--- TASK INPUTS Enclosed Below ---

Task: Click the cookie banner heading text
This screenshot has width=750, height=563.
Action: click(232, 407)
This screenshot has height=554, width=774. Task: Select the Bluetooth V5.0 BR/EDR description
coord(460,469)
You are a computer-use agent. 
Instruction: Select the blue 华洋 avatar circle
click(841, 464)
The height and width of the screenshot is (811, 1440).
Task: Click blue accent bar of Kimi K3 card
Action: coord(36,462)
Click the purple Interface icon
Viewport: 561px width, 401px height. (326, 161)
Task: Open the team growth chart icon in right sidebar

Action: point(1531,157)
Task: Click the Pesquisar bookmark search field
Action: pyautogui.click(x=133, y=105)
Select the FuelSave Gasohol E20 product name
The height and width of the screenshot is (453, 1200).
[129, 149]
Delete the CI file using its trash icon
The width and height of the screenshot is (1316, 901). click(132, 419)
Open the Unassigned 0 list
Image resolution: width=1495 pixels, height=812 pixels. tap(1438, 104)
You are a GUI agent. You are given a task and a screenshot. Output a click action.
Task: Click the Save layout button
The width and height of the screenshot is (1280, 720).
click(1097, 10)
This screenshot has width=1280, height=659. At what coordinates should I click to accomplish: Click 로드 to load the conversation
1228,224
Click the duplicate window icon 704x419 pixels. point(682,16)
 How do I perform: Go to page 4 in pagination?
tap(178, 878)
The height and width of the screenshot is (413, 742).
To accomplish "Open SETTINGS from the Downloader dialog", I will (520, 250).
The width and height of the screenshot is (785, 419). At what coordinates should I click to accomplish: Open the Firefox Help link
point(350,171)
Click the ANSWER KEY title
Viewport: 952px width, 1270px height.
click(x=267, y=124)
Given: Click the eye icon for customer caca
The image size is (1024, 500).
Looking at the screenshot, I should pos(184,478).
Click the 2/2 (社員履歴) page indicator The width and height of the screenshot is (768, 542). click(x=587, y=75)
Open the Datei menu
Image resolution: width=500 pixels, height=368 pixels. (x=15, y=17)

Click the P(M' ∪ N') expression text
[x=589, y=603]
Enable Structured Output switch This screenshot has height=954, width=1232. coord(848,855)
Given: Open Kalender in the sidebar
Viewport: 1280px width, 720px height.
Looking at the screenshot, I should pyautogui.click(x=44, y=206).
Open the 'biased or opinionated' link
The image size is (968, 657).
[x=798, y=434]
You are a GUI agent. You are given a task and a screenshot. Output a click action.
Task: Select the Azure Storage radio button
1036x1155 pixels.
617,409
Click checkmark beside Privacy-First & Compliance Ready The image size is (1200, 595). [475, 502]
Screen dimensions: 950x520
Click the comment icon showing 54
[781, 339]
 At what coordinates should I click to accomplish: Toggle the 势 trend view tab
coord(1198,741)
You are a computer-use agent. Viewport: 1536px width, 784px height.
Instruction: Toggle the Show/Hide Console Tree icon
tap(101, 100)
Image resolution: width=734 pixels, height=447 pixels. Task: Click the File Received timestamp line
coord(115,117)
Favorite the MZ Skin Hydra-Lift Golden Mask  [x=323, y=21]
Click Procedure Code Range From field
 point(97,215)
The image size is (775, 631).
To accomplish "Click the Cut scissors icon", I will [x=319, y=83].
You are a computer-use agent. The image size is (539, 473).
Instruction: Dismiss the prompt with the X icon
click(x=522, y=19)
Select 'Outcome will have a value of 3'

--- End of Enclosed TASK INPUTS ---

■ **REQUIRED ACTION**
Copy each record from above exactly, and include every line.

■ **SOLUTION**
Task: Click the cookie banner heading text
This screenshot has width=750, height=563.
Action: click(232, 407)
This screenshot has height=554, width=774. Task: Select the Bluetooth V5.0 BR/EDR description
coord(460,469)
You are a computer-use agent. 
Instruction: Select the blue 华洋 avatar circle
click(841, 464)
The height and width of the screenshot is (811, 1440).
Task: Click blue accent bar of Kimi K3 card
Action: coord(36,462)
Click the purple Interface icon
Viewport: 561px width, 401px height. (326, 161)
Task: Open the team growth chart icon in right sidebar

Action: point(1531,157)
Task: Click the Pesquisar bookmark search field
Action: pyautogui.click(x=133, y=105)
Select the FuelSave Gasohol E20 product name
The height and width of the screenshot is (453, 1200).
[129, 149]
Delete the CI file using its trash icon
The width and height of the screenshot is (1316, 901). click(132, 419)
Open the Unassigned 0 list
Image resolution: width=1495 pixels, height=812 pixels. tap(1438, 104)
You are a GUI agent. You are given a task and a screenshot. Output a click action.
Task: Click the Save layout button
The width and height of the screenshot is (1280, 720).
click(1097, 10)
This screenshot has width=1280, height=659. At what coordinates should I click to accomplish: Click 로드 to load the conversation
1228,224
Click the duplicate window icon 704x419 pixels. point(682,16)
 How do I perform: Go to page 4 in pagination?
tap(178, 878)
The height and width of the screenshot is (413, 742).
To accomplish "Open SETTINGS from the Downloader dialog", I will (520, 250).
The width and height of the screenshot is (785, 419). At what coordinates should I click to accomplish: Open the Firefox Help link
point(350,171)
Click the ANSWER KEY title
Viewport: 952px width, 1270px height.
click(x=267, y=124)
Given: Click the eye icon for customer caca
The image size is (1024, 500).
Looking at the screenshot, I should pos(184,478).
Click the 2/2 (社員履歴) page indicator The width and height of the screenshot is (768, 542). click(x=587, y=75)
Open the Datei menu
Image resolution: width=500 pixels, height=368 pixels. (x=15, y=17)

Click the P(M' ∪ N') expression text
[x=589, y=603]
Enable Structured Output switch This screenshot has height=954, width=1232. coord(848,855)
Given: Open Kalender in the sidebar
Viewport: 1280px width, 720px height.
Looking at the screenshot, I should pyautogui.click(x=44, y=206).
Open the 'biased or opinionated' link
The image size is (968, 657).
[x=798, y=434]
You are a GUI agent. You are given a task and a screenshot. Output a click action.
Task: Select the Azure Storage radio button
1036x1155 pixels.
617,409
Click checkmark beside Privacy-First & Compliance Ready The image size is (1200, 595). [475, 502]
Screen dimensions: 950x520
Click the comment icon showing 54
[781, 339]
 At what coordinates should I click to accomplish: Toggle the 势 trend view tab
coord(1198,741)
You are a computer-use agent. Viewport: 1536px width, 784px height.
Instruction: Toggle the Show/Hide Console Tree icon
tap(101, 100)
Image resolution: width=734 pixels, height=447 pixels. Task: Click the File Received timestamp line
coord(115,117)
Favorite the MZ Skin Hydra-Lift Golden Mask  [x=323, y=21]
Click Procedure Code Range From field
 point(97,215)
The image size is (775, 631).
To accomplish "Click the Cut scissors icon", I will [x=319, y=83].
You are a computer-use agent. The image size is (539, 473).
Instruction: Dismiss the prompt with the X icon
click(x=522, y=19)
Select 'Outcome will have a value of 3'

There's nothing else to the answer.